La sapienza del cuore

Intervista a Luigina Mortari

 

“Aver cura di sé significa prendersi

a cuore l’esistenza, per trasformare il vivere il

tempo, che ci è stato consegnato, in esistere, cioè

in un modo di esserci in cui il proprio divenire

prende forma secondo

direzioni e desideri meditati nel vivo”. 


Questa volta lei scrive di ragione e il cuore. Da dove è partita?

Ciò che ci qualifica nel mondo dei viventi è la vita della mente, che spesso facciamo coincidere con la dimensione intellettuale, come se quella affettiva fosse irrilevante. Eppure, ci rivolgiamo al cuore nei momenti più importanti. Perché è il cuore il vero centro della vita, sul piano affettivo. L’“intimo dell’anima”, per dirla con Edith Stein.

 

Qual è la relazione tra mente e cuore, allora?

L’amore trova espressione nel cuore, ma ha la sua origine nei pensieri.
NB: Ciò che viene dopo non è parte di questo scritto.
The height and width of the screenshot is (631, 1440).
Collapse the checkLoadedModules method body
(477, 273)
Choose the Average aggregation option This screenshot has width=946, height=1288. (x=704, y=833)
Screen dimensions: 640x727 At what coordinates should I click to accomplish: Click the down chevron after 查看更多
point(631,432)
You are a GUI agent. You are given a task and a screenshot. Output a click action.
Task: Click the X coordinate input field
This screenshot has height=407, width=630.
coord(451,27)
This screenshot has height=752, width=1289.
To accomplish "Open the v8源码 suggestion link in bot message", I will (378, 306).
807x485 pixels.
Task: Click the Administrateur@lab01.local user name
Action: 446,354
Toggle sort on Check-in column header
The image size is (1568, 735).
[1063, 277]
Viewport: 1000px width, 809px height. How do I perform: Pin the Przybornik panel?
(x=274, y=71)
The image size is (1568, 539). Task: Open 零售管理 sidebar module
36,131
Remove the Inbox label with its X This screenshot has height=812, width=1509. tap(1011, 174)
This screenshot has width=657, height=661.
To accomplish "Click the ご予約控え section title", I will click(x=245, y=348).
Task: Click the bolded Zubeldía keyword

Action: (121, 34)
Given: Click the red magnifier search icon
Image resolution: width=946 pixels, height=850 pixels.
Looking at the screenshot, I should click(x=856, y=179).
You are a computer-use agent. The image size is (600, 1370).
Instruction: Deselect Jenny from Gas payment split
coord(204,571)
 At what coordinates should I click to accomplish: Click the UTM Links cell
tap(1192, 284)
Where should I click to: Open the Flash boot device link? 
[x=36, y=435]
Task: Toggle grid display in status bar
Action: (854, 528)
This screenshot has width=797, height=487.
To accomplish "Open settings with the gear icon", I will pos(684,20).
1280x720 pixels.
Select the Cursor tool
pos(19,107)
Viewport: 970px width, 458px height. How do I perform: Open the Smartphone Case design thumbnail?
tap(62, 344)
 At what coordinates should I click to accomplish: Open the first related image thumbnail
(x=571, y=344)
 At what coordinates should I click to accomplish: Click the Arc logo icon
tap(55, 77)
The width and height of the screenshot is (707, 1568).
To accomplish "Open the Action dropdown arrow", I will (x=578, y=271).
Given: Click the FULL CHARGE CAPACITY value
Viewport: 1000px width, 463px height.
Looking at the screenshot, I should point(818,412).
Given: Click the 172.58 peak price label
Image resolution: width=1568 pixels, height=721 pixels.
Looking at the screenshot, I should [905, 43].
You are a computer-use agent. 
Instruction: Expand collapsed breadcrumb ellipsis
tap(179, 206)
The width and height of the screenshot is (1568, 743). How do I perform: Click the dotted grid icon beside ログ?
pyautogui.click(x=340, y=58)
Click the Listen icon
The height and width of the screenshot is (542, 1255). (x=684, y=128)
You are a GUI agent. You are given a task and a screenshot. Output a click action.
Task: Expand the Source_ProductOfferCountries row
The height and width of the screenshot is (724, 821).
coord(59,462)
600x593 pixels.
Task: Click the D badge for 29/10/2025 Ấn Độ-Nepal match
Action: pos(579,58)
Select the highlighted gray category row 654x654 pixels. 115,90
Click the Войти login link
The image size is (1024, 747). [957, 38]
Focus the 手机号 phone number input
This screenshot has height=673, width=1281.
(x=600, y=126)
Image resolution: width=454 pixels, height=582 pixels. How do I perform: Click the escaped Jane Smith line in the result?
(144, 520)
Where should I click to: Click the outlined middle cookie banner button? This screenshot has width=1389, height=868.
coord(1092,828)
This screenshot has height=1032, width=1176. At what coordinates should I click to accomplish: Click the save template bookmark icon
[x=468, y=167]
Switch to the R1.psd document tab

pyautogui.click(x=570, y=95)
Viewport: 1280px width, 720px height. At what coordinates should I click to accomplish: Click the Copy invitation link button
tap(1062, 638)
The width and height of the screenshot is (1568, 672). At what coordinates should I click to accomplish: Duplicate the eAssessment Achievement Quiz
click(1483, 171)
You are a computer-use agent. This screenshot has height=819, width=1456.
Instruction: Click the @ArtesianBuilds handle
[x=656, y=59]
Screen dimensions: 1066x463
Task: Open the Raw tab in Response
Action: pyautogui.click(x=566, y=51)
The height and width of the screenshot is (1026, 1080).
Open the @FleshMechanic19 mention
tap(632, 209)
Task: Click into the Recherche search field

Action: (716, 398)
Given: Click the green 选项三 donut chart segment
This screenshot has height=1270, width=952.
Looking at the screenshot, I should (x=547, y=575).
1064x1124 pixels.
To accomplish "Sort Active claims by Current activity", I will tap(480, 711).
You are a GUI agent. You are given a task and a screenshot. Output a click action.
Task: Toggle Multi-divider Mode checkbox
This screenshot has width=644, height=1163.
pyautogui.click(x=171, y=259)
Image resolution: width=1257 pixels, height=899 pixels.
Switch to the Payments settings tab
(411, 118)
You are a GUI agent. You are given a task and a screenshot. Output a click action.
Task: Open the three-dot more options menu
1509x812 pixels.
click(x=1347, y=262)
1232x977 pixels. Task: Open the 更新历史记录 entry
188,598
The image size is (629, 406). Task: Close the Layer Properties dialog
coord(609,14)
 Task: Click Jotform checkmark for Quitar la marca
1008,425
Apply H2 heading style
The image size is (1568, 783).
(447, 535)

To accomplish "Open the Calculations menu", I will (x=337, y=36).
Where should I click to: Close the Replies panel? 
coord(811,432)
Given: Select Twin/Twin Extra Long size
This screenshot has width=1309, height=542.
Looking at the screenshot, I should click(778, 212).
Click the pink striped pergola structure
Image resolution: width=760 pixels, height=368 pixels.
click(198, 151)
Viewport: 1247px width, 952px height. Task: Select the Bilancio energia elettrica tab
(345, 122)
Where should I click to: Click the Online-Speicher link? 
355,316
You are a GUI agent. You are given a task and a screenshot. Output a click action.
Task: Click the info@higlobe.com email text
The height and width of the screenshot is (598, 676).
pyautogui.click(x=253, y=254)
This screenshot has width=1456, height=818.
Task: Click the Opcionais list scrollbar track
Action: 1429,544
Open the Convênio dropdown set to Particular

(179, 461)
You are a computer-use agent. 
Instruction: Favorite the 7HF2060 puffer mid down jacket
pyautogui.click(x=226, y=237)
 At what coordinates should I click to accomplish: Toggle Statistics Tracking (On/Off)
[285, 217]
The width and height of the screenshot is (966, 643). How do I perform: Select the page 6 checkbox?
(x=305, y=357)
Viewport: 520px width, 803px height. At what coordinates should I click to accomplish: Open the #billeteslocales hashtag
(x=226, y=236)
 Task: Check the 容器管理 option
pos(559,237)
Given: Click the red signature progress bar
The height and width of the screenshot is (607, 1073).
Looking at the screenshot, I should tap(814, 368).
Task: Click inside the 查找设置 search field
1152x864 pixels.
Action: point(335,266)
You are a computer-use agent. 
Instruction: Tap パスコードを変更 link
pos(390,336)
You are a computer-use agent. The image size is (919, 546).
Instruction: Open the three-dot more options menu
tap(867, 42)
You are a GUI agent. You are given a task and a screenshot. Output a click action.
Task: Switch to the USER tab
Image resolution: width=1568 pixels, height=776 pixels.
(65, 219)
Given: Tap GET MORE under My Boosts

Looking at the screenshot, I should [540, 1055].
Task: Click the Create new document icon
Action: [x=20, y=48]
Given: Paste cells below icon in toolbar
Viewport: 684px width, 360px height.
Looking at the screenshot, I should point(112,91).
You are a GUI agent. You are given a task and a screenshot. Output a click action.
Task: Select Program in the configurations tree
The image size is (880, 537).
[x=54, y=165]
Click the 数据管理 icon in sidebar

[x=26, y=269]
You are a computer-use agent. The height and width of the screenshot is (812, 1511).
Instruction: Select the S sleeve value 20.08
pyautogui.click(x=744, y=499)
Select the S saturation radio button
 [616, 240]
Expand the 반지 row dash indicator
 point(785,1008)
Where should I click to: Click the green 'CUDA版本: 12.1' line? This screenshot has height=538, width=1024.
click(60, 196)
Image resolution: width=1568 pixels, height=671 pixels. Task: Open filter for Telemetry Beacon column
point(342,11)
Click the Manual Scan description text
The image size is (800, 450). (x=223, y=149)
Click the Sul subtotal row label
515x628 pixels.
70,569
Sono i pensieri che stanno dietro le emozioni. Se provo tristezza o gioia nel cuore, queste derivano dalla valutazione della realtà che ci portiamo dentro, sin dalla nostra nascita. Il fatto è che siamo analfabeti rispetto alle nostre emozioni.

 

E quindi?

Occorre acquisire un’intelligenza affettiva, che va intenzionalmente coltivata, non per annullare ogni emozione negativa, come si usa fare. Ma con l’obiettivo di saper trovare la giusta misura del proprio sentire.

 

A questo proposito, lei propone un metodo… E’ l’autocomprensione affettiva, che significa esercitare la disciplina della riflessione, continuata e paziente, sul proprio intimo. Con l’obiettivo di comprendere, se non completamente, almeno qualcosa di quello che accade di sentire e di pensare. Un po’ di chiarore nelle zone confuse della mente, insomma, che aiuti a trovare il ritmo e la misura dell’esserci.

 

E poi c’è l’aspetto relazionale, che ritorna continuamente nella sua riflessione...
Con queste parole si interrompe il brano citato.